- WHAT TO WORK ON:
Reproduce all the entries precisely.

- MATERIAL FOR THIS TASK:
▼▼▼

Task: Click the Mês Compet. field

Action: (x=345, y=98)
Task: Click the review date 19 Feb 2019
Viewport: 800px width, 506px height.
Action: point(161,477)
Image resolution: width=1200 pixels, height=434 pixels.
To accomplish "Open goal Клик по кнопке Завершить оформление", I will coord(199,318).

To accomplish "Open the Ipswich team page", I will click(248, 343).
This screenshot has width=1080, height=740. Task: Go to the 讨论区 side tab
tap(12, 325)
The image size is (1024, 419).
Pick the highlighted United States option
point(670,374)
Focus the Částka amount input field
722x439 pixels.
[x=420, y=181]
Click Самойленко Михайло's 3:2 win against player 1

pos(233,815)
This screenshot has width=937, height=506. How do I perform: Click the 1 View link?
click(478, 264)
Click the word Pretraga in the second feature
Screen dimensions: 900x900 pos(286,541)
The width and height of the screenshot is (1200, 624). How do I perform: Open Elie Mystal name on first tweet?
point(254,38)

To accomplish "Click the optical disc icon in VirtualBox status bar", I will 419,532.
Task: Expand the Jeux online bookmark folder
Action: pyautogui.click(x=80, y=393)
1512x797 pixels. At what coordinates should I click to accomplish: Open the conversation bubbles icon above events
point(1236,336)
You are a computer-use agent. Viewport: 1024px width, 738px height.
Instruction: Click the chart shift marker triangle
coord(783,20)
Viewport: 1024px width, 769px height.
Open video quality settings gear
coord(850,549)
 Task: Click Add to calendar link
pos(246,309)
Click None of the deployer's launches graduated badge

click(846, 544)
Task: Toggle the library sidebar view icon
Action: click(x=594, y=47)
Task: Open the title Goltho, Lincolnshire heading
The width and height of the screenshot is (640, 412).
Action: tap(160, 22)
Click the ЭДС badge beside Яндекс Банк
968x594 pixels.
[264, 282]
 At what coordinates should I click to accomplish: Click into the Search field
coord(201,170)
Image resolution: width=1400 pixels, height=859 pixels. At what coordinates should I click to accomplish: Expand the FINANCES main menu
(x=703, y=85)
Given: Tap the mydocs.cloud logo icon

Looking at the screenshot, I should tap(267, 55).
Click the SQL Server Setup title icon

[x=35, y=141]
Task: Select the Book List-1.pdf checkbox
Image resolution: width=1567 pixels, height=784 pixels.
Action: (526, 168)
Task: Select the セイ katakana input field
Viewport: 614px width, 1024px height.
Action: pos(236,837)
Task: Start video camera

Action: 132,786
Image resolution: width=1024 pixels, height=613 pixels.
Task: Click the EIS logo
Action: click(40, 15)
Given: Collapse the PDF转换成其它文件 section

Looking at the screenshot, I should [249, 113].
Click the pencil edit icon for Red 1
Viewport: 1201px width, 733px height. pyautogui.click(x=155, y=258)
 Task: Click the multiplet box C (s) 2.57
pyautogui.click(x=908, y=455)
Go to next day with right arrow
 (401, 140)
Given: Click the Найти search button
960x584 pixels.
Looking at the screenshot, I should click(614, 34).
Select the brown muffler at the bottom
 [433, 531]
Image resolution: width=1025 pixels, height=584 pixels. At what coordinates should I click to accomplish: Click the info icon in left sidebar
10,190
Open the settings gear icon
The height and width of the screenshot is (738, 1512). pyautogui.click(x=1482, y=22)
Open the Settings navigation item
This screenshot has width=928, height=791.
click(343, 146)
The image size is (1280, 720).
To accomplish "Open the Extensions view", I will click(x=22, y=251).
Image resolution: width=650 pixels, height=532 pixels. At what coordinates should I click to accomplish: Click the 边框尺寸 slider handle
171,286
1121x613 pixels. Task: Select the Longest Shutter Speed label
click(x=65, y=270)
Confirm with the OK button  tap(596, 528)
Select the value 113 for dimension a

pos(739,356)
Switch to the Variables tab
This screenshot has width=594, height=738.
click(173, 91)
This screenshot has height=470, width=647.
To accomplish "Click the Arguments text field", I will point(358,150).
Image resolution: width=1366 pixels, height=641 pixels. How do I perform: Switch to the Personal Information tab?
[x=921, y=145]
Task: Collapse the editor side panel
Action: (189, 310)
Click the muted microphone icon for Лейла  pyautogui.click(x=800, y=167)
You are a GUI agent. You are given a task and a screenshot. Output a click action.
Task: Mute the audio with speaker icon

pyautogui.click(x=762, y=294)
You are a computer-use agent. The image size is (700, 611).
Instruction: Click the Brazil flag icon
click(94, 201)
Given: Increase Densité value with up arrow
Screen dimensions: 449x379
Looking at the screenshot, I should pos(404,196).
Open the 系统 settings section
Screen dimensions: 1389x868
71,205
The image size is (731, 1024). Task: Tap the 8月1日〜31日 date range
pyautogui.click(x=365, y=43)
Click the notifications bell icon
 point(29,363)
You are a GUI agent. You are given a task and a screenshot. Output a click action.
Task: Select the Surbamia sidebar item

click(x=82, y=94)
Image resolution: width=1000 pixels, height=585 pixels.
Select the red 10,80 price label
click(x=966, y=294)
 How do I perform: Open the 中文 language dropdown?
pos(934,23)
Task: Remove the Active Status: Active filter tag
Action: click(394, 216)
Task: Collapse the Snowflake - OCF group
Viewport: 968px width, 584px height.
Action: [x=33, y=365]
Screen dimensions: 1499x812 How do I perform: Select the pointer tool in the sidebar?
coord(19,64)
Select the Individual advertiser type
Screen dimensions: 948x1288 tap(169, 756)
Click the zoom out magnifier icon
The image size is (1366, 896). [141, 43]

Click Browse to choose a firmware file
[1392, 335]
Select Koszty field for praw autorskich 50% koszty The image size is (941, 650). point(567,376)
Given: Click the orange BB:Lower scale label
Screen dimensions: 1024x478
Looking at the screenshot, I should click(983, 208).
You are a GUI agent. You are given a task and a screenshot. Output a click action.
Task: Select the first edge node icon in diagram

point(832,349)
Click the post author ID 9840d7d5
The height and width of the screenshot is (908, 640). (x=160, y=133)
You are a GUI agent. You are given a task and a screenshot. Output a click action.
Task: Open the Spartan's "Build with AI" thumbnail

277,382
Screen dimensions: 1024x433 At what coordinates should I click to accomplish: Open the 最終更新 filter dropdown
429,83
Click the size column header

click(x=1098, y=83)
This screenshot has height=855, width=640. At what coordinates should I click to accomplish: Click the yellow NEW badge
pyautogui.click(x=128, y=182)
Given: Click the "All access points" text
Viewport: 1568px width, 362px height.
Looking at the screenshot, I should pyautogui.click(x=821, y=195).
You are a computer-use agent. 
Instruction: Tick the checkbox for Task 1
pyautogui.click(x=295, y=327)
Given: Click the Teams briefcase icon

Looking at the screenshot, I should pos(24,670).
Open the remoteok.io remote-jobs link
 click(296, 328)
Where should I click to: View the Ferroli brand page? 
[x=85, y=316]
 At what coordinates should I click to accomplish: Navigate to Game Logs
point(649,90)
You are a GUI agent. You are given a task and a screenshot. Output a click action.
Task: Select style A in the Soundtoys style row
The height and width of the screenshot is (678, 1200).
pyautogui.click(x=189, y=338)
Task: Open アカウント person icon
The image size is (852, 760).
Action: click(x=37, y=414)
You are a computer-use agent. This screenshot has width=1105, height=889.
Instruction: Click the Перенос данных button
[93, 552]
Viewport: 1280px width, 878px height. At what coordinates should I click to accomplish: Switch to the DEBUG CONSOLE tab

▲▲▲

- SOLUTION FOR THIS EXERCISE:
Task: Click the Mês Compet. field

Action: (x=345, y=98)
Task: Click the review date 19 Feb 2019
Viewport: 800px width, 506px height.
Action: point(161,477)
Image resolution: width=1200 pixels, height=434 pixels.
To accomplish "Open goal Клик по кнопке Завершить оформление", I will coord(199,318).

To accomplish "Open the Ipswich team page", I will click(248, 343).
This screenshot has width=1080, height=740. Task: Go to the 讨论区 side tab
tap(12, 325)
The image size is (1024, 419).
Pick the highlighted United States option
point(670,374)
Focus the Částka amount input field
722x439 pixels.
[x=420, y=181]
Click Самойленко Михайло's 3:2 win against player 1

pos(233,815)
This screenshot has width=937, height=506. How do I perform: Click the 1 View link?
click(478, 264)
Click the word Pretraga in the second feature
Screen dimensions: 900x900 pos(286,541)
The width and height of the screenshot is (1200, 624). How do I perform: Open Elie Mystal name on first tweet?
point(254,38)

To accomplish "Click the optical disc icon in VirtualBox status bar", I will 419,532.
Task: Expand the Jeux online bookmark folder
Action: pyautogui.click(x=80, y=393)
1512x797 pixels. At what coordinates should I click to accomplish: Open the conversation bubbles icon above events
point(1236,336)
You are a computer-use agent. Viewport: 1024px width, 738px height.
Instruction: Click the chart shift marker triangle
coord(783,20)
Viewport: 1024px width, 769px height.
Open video quality settings gear
coord(850,549)
 Task: Click Add to calendar link
pos(246,309)
Click None of the deployer's launches graduated badge

click(846, 544)
Task: Toggle the library sidebar view icon
Action: click(x=594, y=47)
Task: Open the title Goltho, Lincolnshire heading
The width and height of the screenshot is (640, 412).
Action: tap(160, 22)
Click the ЭДС badge beside Яндекс Банк
968x594 pixels.
[264, 282]
 At what coordinates should I click to accomplish: Click into the Search field
coord(201,170)
Image resolution: width=1400 pixels, height=859 pixels. At what coordinates should I click to accomplish: Expand the FINANCES main menu
(x=703, y=85)
Given: Tap the mydocs.cloud logo icon

Looking at the screenshot, I should tap(267, 55).
Click the SQL Server Setup title icon

[x=35, y=141]
Task: Select the Book List-1.pdf checkbox
Image resolution: width=1567 pixels, height=784 pixels.
Action: (526, 168)
Task: Select the セイ katakana input field
Viewport: 614px width, 1024px height.
Action: pos(236,837)
Task: Start video camera

Action: 132,786
Image resolution: width=1024 pixels, height=613 pixels.
Task: Click the EIS logo
Action: click(40, 15)
Given: Collapse the PDF转换成其它文件 section

Looking at the screenshot, I should [249, 113].
Click the pencil edit icon for Red 1
Viewport: 1201px width, 733px height. pyautogui.click(x=155, y=258)
 Task: Click the multiplet box C (s) 2.57
pyautogui.click(x=908, y=455)
Go to next day with right arrow
 (401, 140)
Given: Click the Найти search button
960x584 pixels.
Looking at the screenshot, I should click(614, 34).
Select the brown muffler at the bottom
 [433, 531]
Image resolution: width=1025 pixels, height=584 pixels. At what coordinates should I click to accomplish: Click the info icon in left sidebar
10,190
Open the settings gear icon
The height and width of the screenshot is (738, 1512). pyautogui.click(x=1482, y=22)
Open the Settings navigation item
This screenshot has width=928, height=791.
click(343, 146)
The image size is (1280, 720).
To accomplish "Open the Extensions view", I will click(x=22, y=251).
Image resolution: width=650 pixels, height=532 pixels. At what coordinates should I click to accomplish: Click the 边框尺寸 slider handle
171,286
1121x613 pixels. Task: Select the Longest Shutter Speed label
click(x=65, y=270)
Confirm with the OK button  tap(596, 528)
Select the value 113 for dimension a

pos(739,356)
Switch to the Variables tab
This screenshot has width=594, height=738.
click(173, 91)
This screenshot has height=470, width=647.
To accomplish "Click the Arguments text field", I will point(358,150).
Image resolution: width=1366 pixels, height=641 pixels. How do I perform: Switch to the Personal Information tab?
[x=921, y=145]
Task: Collapse the editor side panel
Action: (189, 310)
Click the muted microphone icon for Лейла  pyautogui.click(x=800, y=167)
You are a GUI agent. You are given a task and a screenshot. Output a click action.
Task: Mute the audio with speaker icon

pyautogui.click(x=762, y=294)
You are a computer-use agent. The image size is (700, 611).
Instruction: Click the Brazil flag icon
click(94, 201)
Given: Increase Densité value with up arrow
Screen dimensions: 449x379
Looking at the screenshot, I should pos(404,196).
Open the 系统 settings section
Screen dimensions: 1389x868
71,205
The image size is (731, 1024). Task: Tap the 8月1日〜31日 date range
pyautogui.click(x=365, y=43)
Click the notifications bell icon
 point(29,363)
You are a GUI agent. You are given a task and a screenshot. Output a click action.
Task: Select the Surbamia sidebar item

click(x=82, y=94)
Image resolution: width=1000 pixels, height=585 pixels.
Select the red 10,80 price label
click(x=966, y=294)
 How do I perform: Open the 中文 language dropdown?
pos(934,23)
Task: Remove the Active Status: Active filter tag
Action: click(394, 216)
Task: Collapse the Snowflake - OCF group
Viewport: 968px width, 584px height.
Action: [x=33, y=365]
Screen dimensions: 1499x812 How do I perform: Select the pointer tool in the sidebar?
coord(19,64)
Select the Individual advertiser type
Screen dimensions: 948x1288 tap(169, 756)
Click the zoom out magnifier icon
The image size is (1366, 896). [141, 43]

Click Browse to choose a firmware file
[1392, 335]
Select Koszty field for praw autorskich 50% koszty The image size is (941, 650). point(567,376)
Given: Click the orange BB:Lower scale label
Screen dimensions: 1024x478
Looking at the screenshot, I should click(983, 208).
You are a GUI agent. You are given a task and a screenshot. Output a click action.
Task: Select the first edge node icon in diagram

point(832,349)
Click the post author ID 9840d7d5
The height and width of the screenshot is (908, 640). (x=160, y=133)
You are a GUI agent. You are given a task and a screenshot. Output a click action.
Task: Open the Spartan's "Build with AI" thumbnail

277,382
Screen dimensions: 1024x433 At what coordinates should I click to accomplish: Open the 最終更新 filter dropdown
429,83
Click the size column header

click(x=1098, y=83)
This screenshot has height=855, width=640. At what coordinates should I click to accomplish: Click the yellow NEW badge
pyautogui.click(x=128, y=182)
Given: Click the "All access points" text
Viewport: 1568px width, 362px height.
Looking at the screenshot, I should pyautogui.click(x=821, y=195).
You are a computer-use agent. 
Instruction: Tick the checkbox for Task 1
pyautogui.click(x=295, y=327)
Given: Click the Teams briefcase icon

Looking at the screenshot, I should pos(24,670).
Open the remoteok.io remote-jobs link
 click(296, 328)
Where should I click to: View the Ferroli brand page? 
[x=85, y=316]
 At what coordinates should I click to accomplish: Navigate to Game Logs
point(649,90)
You are a GUI agent. You are given a task and a screenshot. Output a click action.
Task: Select style A in the Soundtoys style row
The height and width of the screenshot is (678, 1200).
pyautogui.click(x=189, y=338)
Task: Open アカウント person icon
The image size is (852, 760).
Action: click(x=37, y=414)
You are a computer-use agent. This screenshot has width=1105, height=889.
Instruction: Click the Перенос данных button
[93, 552]
Viewport: 1280px width, 878px height. At what coordinates should I click to accomplish: Switch to the DEBUG CONSOLE tab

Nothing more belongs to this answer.